I am investigating a translation problem from en to de.
I use the t5-small model and try to check the bleu score on the dataset:
[newstest2014.en, newstest2014.de]
from: The Stanford Natural Language Processing Group
I get a very low bleu score which is under 10.
And I tried some other datasets but the BLEU is still much lower than the result shown on the paper.
So I think probably I did something wrong in the whole procedure.
My code is below:
from datasets import load_dataset, load_metric
from torch.utils.data import DataLoader
from transformers import AutoTokenizer, AutoModelForSeq2SeqLM
import torch
import argparse
def get_data(domain):
path = 'E:/Code/NLP/data/PRETRAIN_WMT14/json/'
file_path = path + '{}.json'.format(domain)
dataset = load_dataset('json', data_files=file_path)['train']

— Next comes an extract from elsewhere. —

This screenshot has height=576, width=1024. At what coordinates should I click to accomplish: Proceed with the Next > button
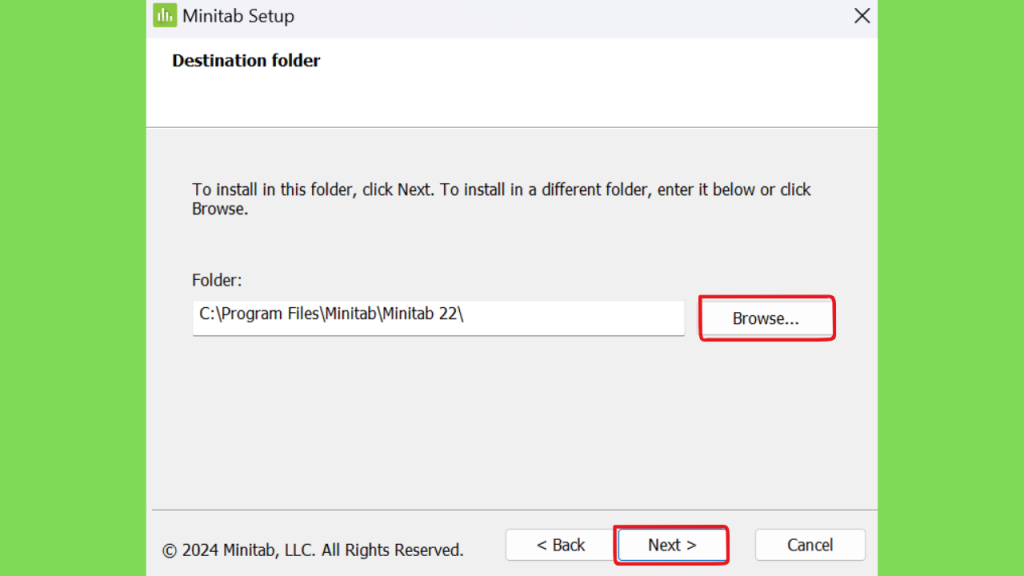click(x=672, y=545)
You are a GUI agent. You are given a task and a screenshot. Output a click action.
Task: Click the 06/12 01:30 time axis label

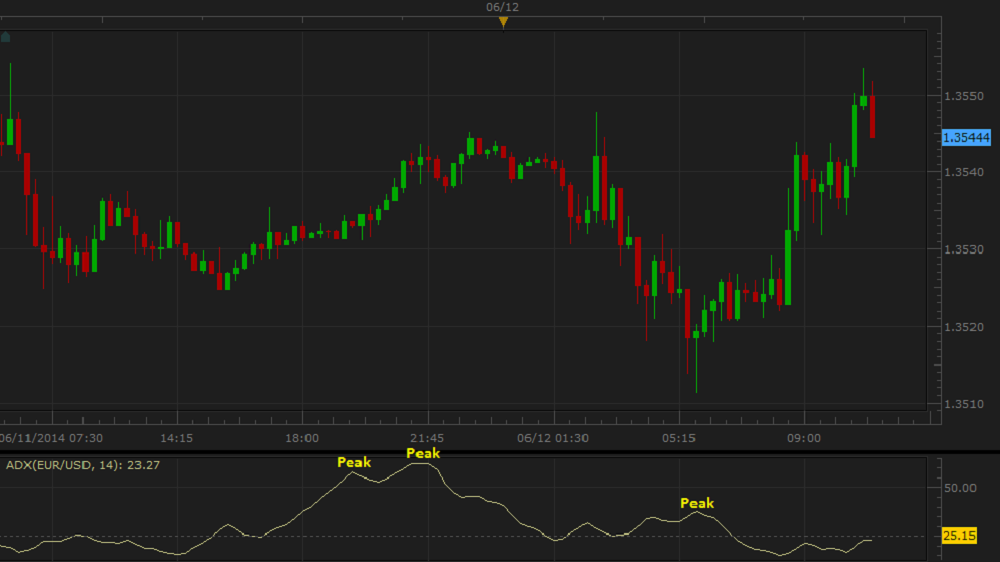pos(553,438)
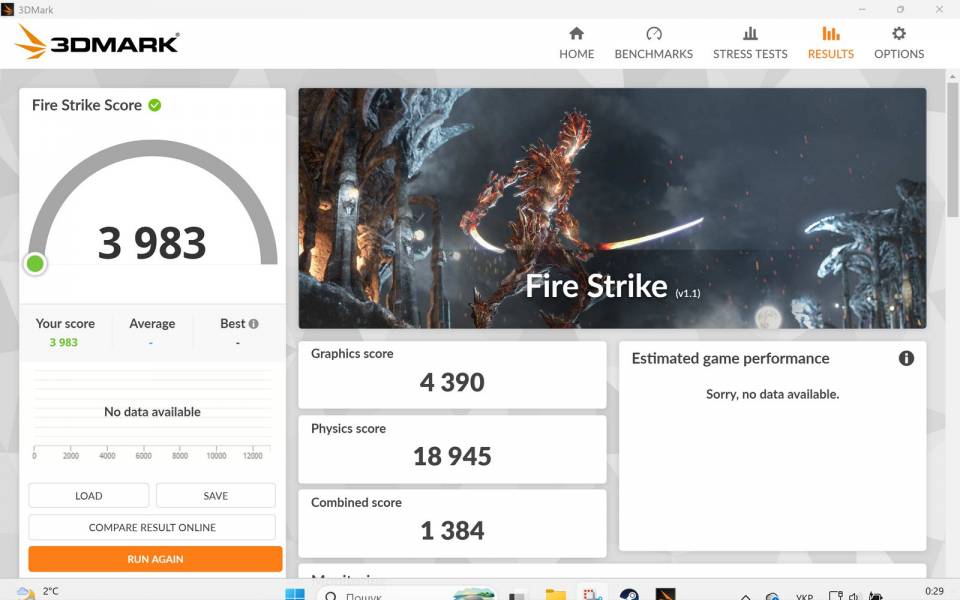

loader = DataLoader(dataset, batch_size=args().batchsz)
return loader
def compute_bleu(y_pred, y_true):
metric = load_metric('bleu')
metric.add_batch(predictions=y_pred, references=y_true)
report = metric.compute()
bleu = report['bleu'] * 100
return bleu
def Model_Tokenizer(device):
model = AutoModelForSeq2SeqLM.from_pretrained("t5-small").to(device)
tokenizer = AutoTokenizer.from_pretrained("t5-small")
return model.to(device), tokenizer
def evaluation(loader, model, tokenizer, device):
y_true = []
y_pred = []
for i, batch in enumerate(loader):
# Prepare and tokenize the source sentences
src_sentences = [prefix + line for line in batch[args().src_language]]
encoded_input = tokenizer(src_sentences, max_length=128,
padding=True, truncation=True,
return_tensors='pt', add_special_tokens=True).input_ids.to(device)
# Translate and decode the inputs
outputs = model.generate(encoded_input, max_length=175)
batch_pred = tokenizer.batch_decode(outputs, skip_special_tokens=True)
# Concatenate the translated and reference sentences
for sentence in batch[args().tgt_language]:
sentence = tokenizer.tokenize(sentence)
# print(sentence)
y_true.append([sentence])
for sentence in batch_pred:
sentence = tokenizer.tokenize(sentence)
# print(sentence)
y_pred.append(sentence)
bleu = compute_bleu(y_pred, y_true)
print('Bleu Score: {:.2f}'.format(bleu))
def args():
main_arg_parser = argparse.ArgumentParser(description="parser")
subparsers = main_arg_parser.add_subparsers(title="subcommands", dest="subcommand")
train_arg_parser = subparsers.add_parser("train", help="parser for training arguments")
train_arg_parser.add_argument("--gpu", type=int, default=0,
help="assign gpu index")
train_arg_parser.add_argument("--batchsz", type=int, default=128,
help="batch size")
train_arg_parser.add_argument("--model_name", type=str, default='t5-small',
help="TBD")
train_arg_parser.add_argument("--src_language", type=str, default='English',
help="source language English")
train_arg_parser.add_argument("--tgt_language", type=str, default='German',
help="target language German")
train_arg_parser.add_argument("--domain", type=str, default='WMT14_newstest2014_TEST',
help="domain")
return train_arg_parser.parse_args()
if __name__ == '__main__':
device = torch.device('cuda:{}'.format(args().gpu)
if torch.cuda.is_available() else 'cpu')
prefix = "Translate English to German: "
print('--------------------------------- Using Device: {}'.format(device))
print('Evaluating Domain: {}'.format(args().domain))
loader = get_data(args().domain)
model, tokenizer = Model_Tokenizer(device)
evaluation(loader, model, tokenizer, device)